Opportunity and the encouragement provided for ordinary individuals to involve in public discussion, to inhabit public seats and to open those seats for true relational connections that eventually create real culture shifting (Dierenfield, 2013). Neither was public rights ingrained in the culture by lawsuit or lawmaking by themselves (Chong, D. (2014). What stimuli durable alteration is what Stoddard named “culture shifts,” i.e., the chance for fellows of the community to bear watcher, to deliberate and to make a superior public discussion that carries the fictional future to live (Dudziak, 2011).
The great depression was the issue occurred in between 1929 to 1939 and found to be the worst economic issues in the history of United States of America. It was not only triggered by the only economic crisis but by various factors. There are five major causes od GD including the crash of the stock market, failure of the banks, reduction in buying thought the board, economic policy of America with Europe, and drought-related situation that indirectly affected the economy.

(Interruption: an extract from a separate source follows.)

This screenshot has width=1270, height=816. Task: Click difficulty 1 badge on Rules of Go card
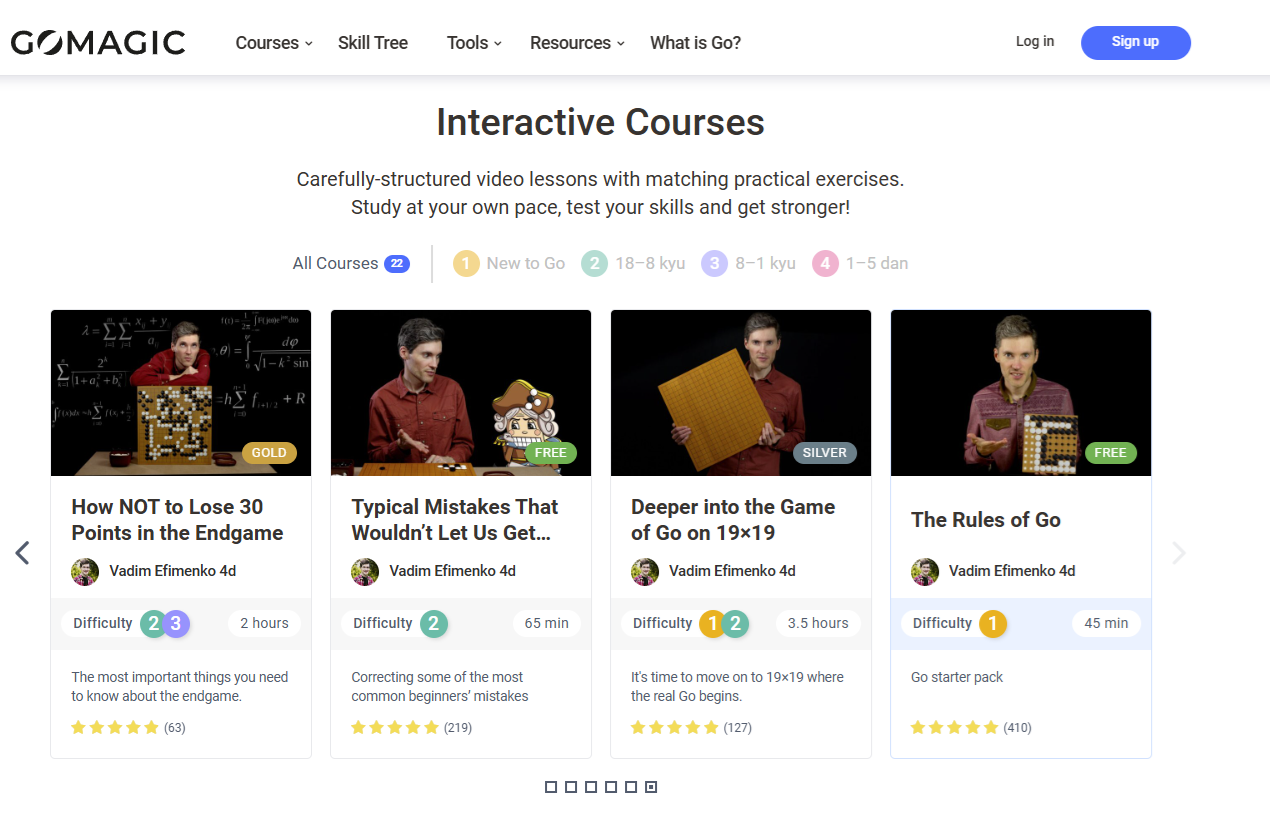(992, 624)
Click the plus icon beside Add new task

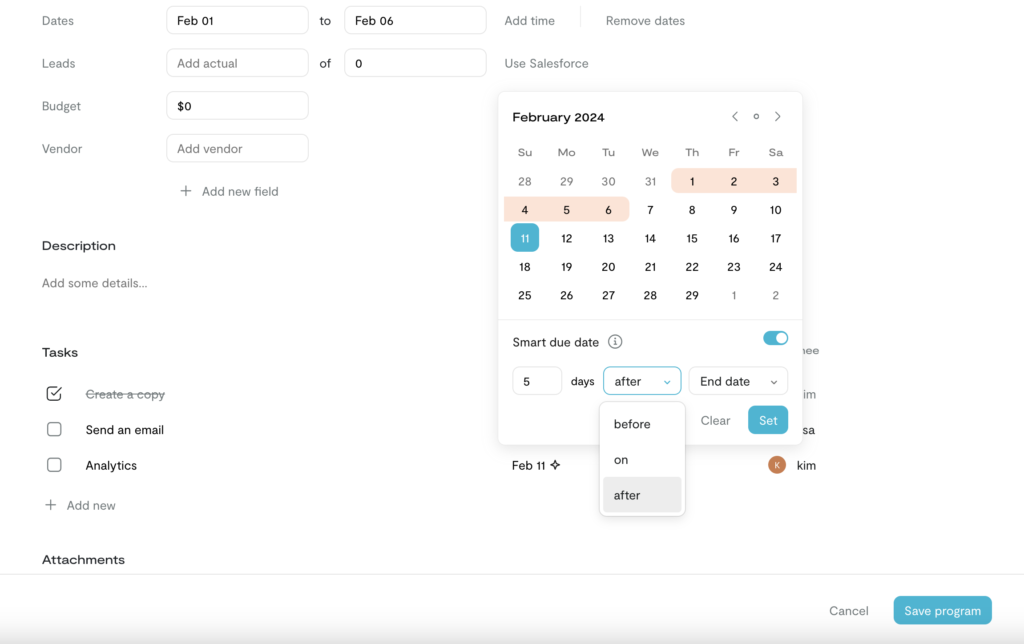pyautogui.click(x=50, y=505)
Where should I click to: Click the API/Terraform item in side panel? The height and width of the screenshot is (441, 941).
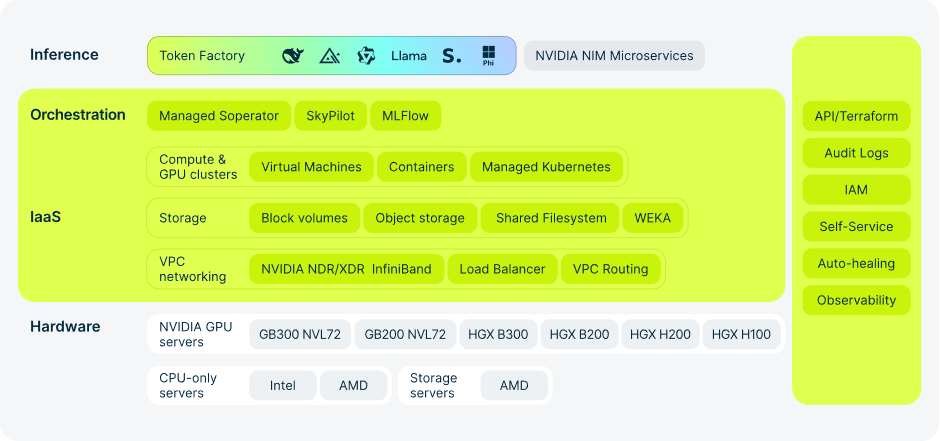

The three different ways were relief, recovery, and reform by which America solved Great depression. Arms race increases the race of making a nuclear weapon to threaten another country that fetched anxiety among the people of America and Soviet. The different ideologies of America and Soviet Union governments result in dissimilar rights to the people of both countries and lack of choices. The cold war tension affects national security, hesitation among people. In response, America adopted containment to prohibit Soviet power. The civil rights have changed American history in which changes have been made in legislation like the elimination of discrimination and involving ordinary people in public debates.